* Required tasks:
A. Answer these questions from the olive harvest passage, one per line.
(i) How many full crates of olives did the ten pickers produce yesterday?
(ii) What were the old wooden olive crates turned into?
(iii) Where was the salumeria served at lunch from?
B. Output the olive harvest passage word for word, everything from "No olive left" down to "full of olives.".

* Selected passage:
================================

No olive left behind
    Yesterday, our ten pickers produced six full crates of olives from about ten trees, 10% of what we need to accomplish this week. Today, after a good dinner and solid night's sleep, we expect to fill many more of those green, red and yellow plastic boxes. We still have  the old wooden olive crates used in the old days, but have turned them into kitchen cabinets -- they are so heavy empty it's hard to imagine moving them full of olives.
La Signora picks the leave from her family's olive harvest
     Since food is an integral part of any Italian experience, especially a culinary trip, we offered a "workers'" lunch of fresh minestrone with parmesan and olive oil, salumeria from Norcia (prosciutto, salami), Stilton cheese brought by a friend from England, mozzarella, and a variety of fresh baked breads. There was the endless flow of Omero's garage wine, of course, and a polenta torta, citrus crostata and mandarini for dessert. After a cup of coffee we hit the trees again to work off lunch; we have to begin thinking of dinner.

================================

* Supplied information:
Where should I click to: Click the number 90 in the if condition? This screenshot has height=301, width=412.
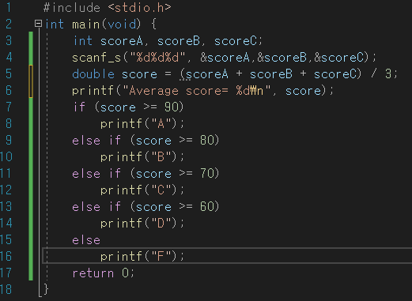[171, 107]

================================

* Final answers:
A.
(i) Six full crates.
(ii) Kitchen cabinets.
(iii) Norcia.

B.
No olive left behind
    Yesterday, our ten pickers produced six full crates of olives from about ten trees, 10% of what we need to accomplish this week. Today, after a good dinner and solid night's sleep, we expect to fill many more of those green, red and yellow plastic boxes. We still have  the old wooden olive crates used in the old days, but have turned them into kitchen cabinets -- they are so heavy empty it's hard to imagine moving them full of olives.